## Task to carry out
Can you reproduce, word for word, the part of the bracing text below that runs from "Adding a rear" up to and including "is used anyway."?

## Text block
At the bottom of the article is a photo of the braces with letters to identify them (the letter R indicates the mouth without bracing). These letters correspond with the letters in the curve legends. 

The bottom wall was fairly well braced from the start, as the braces were used as a jig. But additional braces were added later. We will take a look at the bottom wall when looking at the final results. 

Mouth Side Wall

 The first set of measurements show the vibration at the unbraced side wall at all the measurement positions. While quite messy, we see some strong modes at 112, 185 and 350Hz, the lowest is the bell mode of the mouth and is very hard to get completely rid of. 

BB4 MSide No Bracing

 Adding the centre horizontal brace on the side wall, S, shifts the bell mode down somewhat, and cleans up another weaker mode around 58Hz. The range above the bell mode is also cleaner, but the upper modes are not much affected. Adding the T braces (upper and lower horizontal braces) helps in the range above 300Hz. 

BB4 MSide 57rst

 A vertical side brace, U, does not do much with the bell mode by itself, but it cleans up the upper modes. 

BB4 MSide 57rtu

 At this stage I was starting to think I may have to apply some more drastic measures to the mouth to kill the bell mode. So I got some more angle iron, and applied around the mouth. Below are the measurements of these reinforcements by themselves, V indicates side angle iron only, W indicates side and top angle iron. It's actually not much of an improvement by itself, apart from at the 58Hz mode. Well, at least that indicates that something is right...

BB4 MSide 57rvw

 Some slight changes by adding the vertical side brace:

BB4 MSide 57rwa2

 We'll revisit the side when more bracing is in place. 

Mouth Top

 Without bracing, two things are clear: The absolute level of the peaks is lower (for the most part) than for the side, and the actual bell mode is the mode at 58Hz. 

BB4 MTop NoBracing

Adding the angle iron (W) reduces the bell mode by 5dB, and adding the front lateral brace (WB) reduces it by another 5dB. But these braces do not do much for the rest of the modes. 

BB4 MTop 44rwwb

Adding a rear lateral brace (WC) and two longitudinal braces (WD) helps somewhat, adding another four longitudinal braces helps even more. 

BB4 MTop 44rwdwf

Mouth Cross Brace

There was no way around it: The mouth needed a cross brace. A cross brace is of course very efficient in killing the bell mode, but it's not as good for killing the other higher modes of the panels. So both are needed. Adding the cross brace certainly reduces the panel vibration over a wide range, the bell mode is now down by 25dB, and the rest of the range up to 300Hz is much cleaner. Adding Mutestrip between the two braces, where they intersect, doesn't do much, but I left it there since very little of the material is used anyway.

## Given material
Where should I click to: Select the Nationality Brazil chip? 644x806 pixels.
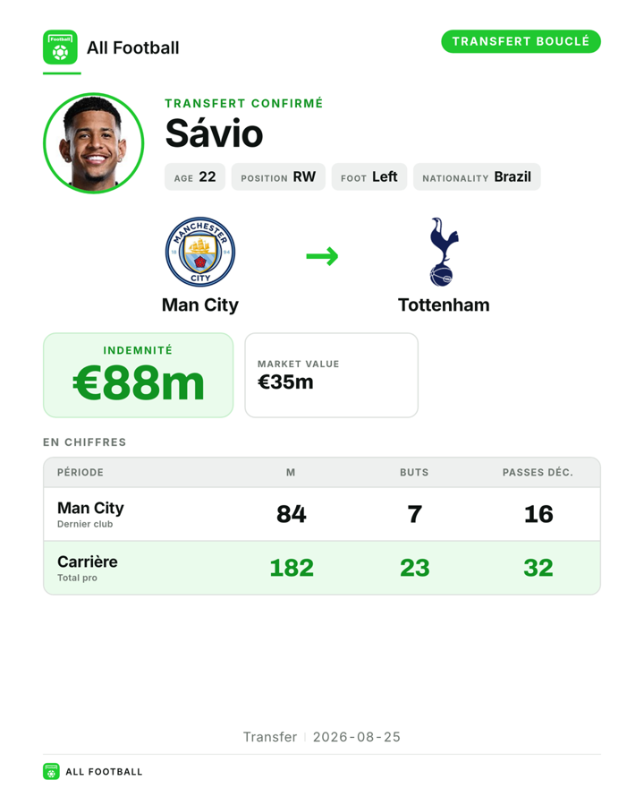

## Complete response
Adding a rear lateral brace (WC) and two longitudinal braces (WD) helps somewhat, adding another four longitudinal braces helps even more. 

BB4 MTop 44rwdwf

Mouth Cross Brace

There was no way around it: The mouth needed a cross brace. A cross brace is of course very efficient in killing the bell mode, but it's not as good for killing the other higher modes of the panels. So both are needed. Adding the cross brace certainly reduces the panel vibration over a wide range, the bell mode is now down by 25dB, and the rest of the range up to 300Hz is much cleaner. Adding Mutestrip between the two braces, where they intersect, doesn't do much, but I left it there since very little of the material is used anyway.